Congruence on an algebra

Definition

Symbol-free definition

A congruence on an algebra is an equivalence relation that is preserved by all the operations of the algebra.

Definition with symbols

Suppose $A$ is an algebra with operators $\omega _{j}:A^{n_{j}}\to A$ (i.e., each operator $\omega _{j}$ has $n_{j}$ inputs and one output). A congruence on $A$ is an equivalence relation $\sim$ on $A$ such that, for all $j$ :

$a_{i}\sim b_{i},1\leq i\leq n_{j}\implies \omega _{j}(a_{1},a_{2},\dots ,a_{n_{j}})\sim \omega _{j}(b_{1},b_{2},\dots ,b_{n_{j}})$

To every congruence, there is associated a natural quotient map, to the algebra $A/\sim$ of equivalence classes under $\sim$ . If $A$ belongs to any variety, so does $A/\sim$ , so we can study the notion of congruence restricted to a particular variety of algebras.

Examples

On a group

Further information: congruence on a group, normal subgroup equals kernel of homomorphism, first isomorphism theorem

A congruence on a group is an equivalence relation such that $a\sim b\implies a^{-1}\sim b^{-1}$ and $a\sim b,c\sim d\implies ac\sim bd$ . For any congruence, the corresponding quotient gives a quotient map in the usual sense, and the kernel of the quotient map, which is the set of elements congruent to the identity, is a normal subgroup.

Conversely, given any normal subgroup, there is a unique congruence having that as kernel. (The uniqueness is another formulation of the first isomorphism theorem).

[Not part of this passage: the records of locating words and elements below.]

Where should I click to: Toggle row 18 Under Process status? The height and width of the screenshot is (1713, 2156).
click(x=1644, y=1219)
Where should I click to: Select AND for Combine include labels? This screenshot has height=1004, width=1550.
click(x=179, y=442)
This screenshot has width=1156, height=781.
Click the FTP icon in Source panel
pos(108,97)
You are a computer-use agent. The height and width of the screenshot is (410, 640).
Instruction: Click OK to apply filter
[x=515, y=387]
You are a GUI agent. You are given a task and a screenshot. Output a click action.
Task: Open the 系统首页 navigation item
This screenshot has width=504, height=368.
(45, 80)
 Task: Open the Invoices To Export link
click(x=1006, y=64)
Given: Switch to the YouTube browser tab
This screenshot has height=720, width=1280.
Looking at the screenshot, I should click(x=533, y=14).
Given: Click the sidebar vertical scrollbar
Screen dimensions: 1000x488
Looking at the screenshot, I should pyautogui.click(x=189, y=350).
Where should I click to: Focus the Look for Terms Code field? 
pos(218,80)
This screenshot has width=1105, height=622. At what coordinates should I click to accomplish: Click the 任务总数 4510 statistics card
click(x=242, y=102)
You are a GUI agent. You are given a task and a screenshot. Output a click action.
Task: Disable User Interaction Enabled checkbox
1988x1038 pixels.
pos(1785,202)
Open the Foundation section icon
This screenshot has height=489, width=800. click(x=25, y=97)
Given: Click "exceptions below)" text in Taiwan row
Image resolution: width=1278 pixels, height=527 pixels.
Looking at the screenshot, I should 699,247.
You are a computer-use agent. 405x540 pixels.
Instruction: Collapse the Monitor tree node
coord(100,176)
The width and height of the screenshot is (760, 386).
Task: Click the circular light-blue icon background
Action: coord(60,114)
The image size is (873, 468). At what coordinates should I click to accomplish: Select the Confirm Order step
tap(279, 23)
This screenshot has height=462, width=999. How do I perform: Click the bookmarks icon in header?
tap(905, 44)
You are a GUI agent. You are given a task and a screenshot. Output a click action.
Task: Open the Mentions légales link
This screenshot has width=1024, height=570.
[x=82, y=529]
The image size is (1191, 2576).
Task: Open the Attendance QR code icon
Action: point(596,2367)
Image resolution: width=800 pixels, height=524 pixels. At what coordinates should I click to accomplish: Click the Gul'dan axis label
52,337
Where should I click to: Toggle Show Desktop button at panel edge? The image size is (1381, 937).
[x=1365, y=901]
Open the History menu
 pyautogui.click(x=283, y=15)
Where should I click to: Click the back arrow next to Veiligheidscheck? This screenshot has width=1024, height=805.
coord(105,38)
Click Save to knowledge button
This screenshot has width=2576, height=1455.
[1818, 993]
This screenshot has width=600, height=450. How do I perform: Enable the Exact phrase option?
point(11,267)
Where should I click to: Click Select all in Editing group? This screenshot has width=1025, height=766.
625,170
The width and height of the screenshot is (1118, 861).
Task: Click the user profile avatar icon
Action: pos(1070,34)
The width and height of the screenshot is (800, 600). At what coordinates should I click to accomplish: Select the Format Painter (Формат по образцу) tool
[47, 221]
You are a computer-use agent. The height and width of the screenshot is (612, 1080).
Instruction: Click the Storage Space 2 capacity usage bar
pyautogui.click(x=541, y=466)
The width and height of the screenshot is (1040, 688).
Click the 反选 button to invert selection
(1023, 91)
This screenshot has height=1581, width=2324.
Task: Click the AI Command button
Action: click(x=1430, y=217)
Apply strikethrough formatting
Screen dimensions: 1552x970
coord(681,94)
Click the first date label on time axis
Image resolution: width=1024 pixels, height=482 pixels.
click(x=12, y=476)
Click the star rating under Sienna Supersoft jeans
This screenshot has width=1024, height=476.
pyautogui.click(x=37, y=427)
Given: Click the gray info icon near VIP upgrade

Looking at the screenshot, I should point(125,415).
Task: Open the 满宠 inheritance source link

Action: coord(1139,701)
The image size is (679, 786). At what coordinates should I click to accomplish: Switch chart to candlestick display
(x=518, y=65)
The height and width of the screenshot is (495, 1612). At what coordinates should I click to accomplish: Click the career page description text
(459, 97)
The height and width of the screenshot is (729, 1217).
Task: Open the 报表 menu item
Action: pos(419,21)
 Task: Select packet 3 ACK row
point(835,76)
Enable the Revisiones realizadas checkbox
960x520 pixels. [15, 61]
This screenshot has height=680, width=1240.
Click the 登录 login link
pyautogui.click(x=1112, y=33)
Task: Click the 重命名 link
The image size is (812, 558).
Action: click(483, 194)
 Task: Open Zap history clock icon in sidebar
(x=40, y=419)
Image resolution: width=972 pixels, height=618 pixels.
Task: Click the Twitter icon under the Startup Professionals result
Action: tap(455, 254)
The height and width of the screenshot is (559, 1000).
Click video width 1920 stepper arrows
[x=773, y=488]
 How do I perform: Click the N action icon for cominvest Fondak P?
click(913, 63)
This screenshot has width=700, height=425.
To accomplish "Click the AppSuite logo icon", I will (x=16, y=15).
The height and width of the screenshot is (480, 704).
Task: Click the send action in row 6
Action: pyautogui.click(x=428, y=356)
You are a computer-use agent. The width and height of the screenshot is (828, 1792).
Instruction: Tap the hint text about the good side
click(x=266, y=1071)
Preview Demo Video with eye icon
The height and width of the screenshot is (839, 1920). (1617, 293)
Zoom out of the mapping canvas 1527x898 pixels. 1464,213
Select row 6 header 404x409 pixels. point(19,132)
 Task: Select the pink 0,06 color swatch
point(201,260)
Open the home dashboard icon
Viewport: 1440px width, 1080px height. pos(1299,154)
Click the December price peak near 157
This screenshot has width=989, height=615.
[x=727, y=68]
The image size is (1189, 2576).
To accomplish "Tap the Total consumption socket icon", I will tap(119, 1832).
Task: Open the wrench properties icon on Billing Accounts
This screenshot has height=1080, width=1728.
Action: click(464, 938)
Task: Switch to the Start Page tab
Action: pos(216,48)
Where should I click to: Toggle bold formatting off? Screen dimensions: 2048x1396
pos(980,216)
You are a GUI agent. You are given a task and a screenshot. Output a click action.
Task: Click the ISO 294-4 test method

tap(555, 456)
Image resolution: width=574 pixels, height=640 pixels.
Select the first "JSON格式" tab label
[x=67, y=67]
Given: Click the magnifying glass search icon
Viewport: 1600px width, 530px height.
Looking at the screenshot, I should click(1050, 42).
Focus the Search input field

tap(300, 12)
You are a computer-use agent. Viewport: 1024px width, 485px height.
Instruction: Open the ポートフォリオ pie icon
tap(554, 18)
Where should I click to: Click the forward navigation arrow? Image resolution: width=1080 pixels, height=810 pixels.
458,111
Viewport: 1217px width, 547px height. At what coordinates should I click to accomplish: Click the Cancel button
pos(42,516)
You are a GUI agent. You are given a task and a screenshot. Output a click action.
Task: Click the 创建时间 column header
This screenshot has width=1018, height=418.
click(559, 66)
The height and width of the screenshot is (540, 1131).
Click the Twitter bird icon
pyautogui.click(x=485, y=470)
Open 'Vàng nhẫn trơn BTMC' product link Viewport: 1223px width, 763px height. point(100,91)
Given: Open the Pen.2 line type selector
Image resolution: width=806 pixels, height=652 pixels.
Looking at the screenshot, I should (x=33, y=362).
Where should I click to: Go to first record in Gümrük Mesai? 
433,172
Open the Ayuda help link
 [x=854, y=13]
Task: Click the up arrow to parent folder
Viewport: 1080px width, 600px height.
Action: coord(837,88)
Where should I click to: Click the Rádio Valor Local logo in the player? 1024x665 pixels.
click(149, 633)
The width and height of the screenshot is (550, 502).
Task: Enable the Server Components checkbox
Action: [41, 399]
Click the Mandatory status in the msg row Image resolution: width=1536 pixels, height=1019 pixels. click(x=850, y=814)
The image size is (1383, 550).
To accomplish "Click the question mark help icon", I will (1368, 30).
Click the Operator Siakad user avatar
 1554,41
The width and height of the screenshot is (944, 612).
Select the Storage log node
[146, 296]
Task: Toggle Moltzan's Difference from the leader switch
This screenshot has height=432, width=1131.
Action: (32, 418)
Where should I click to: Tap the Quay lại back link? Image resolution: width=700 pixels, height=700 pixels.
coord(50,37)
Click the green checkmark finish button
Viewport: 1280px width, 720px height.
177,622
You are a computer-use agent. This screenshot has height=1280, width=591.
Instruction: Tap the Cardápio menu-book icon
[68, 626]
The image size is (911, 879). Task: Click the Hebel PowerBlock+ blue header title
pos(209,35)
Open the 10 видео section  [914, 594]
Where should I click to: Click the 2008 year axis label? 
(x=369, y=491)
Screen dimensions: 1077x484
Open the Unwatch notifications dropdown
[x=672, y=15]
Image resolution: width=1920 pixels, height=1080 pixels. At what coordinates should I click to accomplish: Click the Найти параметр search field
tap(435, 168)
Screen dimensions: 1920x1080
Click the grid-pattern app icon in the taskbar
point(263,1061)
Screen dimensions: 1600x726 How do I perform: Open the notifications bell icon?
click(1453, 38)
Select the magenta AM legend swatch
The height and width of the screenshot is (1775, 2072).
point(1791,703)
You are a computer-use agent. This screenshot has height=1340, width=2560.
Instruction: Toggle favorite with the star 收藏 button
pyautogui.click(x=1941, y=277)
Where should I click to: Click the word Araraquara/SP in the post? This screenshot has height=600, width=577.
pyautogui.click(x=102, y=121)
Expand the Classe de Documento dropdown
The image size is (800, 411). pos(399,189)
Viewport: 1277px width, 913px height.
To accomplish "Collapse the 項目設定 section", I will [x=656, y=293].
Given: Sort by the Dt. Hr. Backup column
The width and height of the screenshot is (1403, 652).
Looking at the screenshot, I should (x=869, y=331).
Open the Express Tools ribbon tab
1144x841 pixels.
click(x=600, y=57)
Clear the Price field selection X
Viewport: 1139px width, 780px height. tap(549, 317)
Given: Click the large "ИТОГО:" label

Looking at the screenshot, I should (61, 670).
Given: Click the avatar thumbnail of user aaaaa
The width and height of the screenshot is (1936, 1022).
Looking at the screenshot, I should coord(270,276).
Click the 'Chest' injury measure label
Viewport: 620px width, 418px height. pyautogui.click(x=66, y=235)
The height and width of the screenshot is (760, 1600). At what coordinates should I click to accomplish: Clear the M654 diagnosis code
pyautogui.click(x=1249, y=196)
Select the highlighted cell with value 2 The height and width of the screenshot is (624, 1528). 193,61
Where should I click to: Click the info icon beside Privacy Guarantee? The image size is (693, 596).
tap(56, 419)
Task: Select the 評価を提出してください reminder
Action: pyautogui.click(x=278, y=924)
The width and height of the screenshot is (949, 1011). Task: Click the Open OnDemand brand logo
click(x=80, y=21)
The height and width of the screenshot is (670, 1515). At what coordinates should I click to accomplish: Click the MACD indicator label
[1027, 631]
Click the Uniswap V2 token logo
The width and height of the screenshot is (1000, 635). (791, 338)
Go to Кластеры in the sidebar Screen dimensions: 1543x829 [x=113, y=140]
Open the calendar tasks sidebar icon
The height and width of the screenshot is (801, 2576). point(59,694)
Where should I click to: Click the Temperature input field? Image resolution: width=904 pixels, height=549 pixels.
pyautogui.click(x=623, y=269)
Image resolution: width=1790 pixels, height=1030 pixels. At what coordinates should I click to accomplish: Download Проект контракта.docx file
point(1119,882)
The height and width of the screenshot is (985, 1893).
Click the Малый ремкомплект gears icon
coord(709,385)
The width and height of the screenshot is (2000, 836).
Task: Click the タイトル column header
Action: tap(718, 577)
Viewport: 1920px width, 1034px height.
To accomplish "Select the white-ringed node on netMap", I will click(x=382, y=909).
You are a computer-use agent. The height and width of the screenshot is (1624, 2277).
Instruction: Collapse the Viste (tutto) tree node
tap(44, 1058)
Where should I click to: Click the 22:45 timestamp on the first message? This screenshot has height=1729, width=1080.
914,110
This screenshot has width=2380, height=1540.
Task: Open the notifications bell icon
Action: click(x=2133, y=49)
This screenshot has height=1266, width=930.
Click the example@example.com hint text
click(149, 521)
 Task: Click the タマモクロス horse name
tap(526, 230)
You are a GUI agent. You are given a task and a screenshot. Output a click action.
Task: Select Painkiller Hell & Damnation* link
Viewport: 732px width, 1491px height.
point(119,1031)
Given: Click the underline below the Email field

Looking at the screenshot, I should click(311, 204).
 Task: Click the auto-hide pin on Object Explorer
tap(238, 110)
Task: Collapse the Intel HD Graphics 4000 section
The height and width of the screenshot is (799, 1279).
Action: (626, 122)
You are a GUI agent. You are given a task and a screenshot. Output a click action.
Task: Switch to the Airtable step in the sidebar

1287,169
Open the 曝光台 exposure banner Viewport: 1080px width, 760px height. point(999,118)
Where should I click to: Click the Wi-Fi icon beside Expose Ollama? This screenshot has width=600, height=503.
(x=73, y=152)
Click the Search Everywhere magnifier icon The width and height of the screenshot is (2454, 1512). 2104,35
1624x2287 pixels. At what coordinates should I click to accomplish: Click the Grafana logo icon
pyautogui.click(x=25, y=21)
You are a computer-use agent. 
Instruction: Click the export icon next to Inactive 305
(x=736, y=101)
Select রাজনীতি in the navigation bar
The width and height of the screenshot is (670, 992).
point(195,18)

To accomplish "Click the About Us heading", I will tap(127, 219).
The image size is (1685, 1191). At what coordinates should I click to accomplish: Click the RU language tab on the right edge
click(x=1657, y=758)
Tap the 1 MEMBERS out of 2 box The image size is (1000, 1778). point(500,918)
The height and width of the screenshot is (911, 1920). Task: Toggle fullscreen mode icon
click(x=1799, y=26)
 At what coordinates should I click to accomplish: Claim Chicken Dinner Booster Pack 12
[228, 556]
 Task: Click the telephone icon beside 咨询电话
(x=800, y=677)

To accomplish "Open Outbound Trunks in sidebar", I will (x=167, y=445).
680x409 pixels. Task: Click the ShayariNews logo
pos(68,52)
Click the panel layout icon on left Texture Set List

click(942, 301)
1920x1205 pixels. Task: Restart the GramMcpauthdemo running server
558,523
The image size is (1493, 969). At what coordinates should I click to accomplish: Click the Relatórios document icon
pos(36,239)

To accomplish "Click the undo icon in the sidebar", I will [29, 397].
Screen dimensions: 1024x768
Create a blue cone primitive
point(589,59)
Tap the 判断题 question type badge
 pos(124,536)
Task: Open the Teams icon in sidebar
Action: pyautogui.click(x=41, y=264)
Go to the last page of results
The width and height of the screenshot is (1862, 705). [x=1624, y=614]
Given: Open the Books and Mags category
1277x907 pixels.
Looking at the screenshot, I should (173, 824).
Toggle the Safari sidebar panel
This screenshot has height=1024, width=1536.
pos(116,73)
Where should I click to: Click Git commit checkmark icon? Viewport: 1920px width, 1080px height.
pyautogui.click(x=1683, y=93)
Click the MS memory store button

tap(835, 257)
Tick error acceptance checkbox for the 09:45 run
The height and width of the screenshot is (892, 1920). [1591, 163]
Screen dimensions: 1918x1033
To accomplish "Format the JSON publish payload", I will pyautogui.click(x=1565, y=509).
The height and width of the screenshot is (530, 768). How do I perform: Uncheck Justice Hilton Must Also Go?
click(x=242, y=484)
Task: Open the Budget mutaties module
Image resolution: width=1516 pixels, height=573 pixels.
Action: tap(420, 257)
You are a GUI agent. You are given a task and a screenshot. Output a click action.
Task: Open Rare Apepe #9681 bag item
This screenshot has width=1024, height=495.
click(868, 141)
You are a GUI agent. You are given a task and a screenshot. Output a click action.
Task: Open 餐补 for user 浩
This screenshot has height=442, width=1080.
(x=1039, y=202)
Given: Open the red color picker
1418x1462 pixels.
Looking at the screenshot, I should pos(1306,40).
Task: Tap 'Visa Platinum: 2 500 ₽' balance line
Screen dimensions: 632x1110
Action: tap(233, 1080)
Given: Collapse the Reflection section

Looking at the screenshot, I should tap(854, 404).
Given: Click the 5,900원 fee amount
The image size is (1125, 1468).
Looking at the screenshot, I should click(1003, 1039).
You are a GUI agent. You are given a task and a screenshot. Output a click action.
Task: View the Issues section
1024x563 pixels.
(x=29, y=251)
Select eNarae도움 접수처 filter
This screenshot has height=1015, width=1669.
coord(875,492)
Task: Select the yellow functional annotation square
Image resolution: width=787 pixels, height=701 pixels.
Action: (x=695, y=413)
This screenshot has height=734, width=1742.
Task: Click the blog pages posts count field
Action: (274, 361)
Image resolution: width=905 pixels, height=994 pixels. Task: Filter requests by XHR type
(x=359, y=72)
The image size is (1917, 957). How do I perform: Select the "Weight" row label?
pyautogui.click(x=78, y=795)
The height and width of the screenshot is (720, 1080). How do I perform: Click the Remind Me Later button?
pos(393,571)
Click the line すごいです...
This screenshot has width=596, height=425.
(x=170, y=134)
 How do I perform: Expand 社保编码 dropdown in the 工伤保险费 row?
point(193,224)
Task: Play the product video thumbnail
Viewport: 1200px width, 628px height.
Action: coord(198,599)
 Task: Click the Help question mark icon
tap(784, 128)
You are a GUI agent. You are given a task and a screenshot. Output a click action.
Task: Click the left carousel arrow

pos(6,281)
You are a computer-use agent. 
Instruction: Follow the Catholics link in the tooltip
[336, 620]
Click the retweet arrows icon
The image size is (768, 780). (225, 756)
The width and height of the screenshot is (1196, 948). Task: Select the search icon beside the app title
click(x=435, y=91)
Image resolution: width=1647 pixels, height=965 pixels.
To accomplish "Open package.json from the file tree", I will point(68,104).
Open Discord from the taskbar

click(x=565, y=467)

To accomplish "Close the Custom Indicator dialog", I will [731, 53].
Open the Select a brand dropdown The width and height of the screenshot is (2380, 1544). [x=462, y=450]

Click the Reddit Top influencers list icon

The universal algebraic statement for this is that the variety of groups is ideal-determined.

On a monoid

A congruence on a monoid is an equivalence relation that respects the monoid multiplication. We can also define a quotient map with respect to the congruence.

However, the set of elements congruent to the identity does not determine the congruence completely.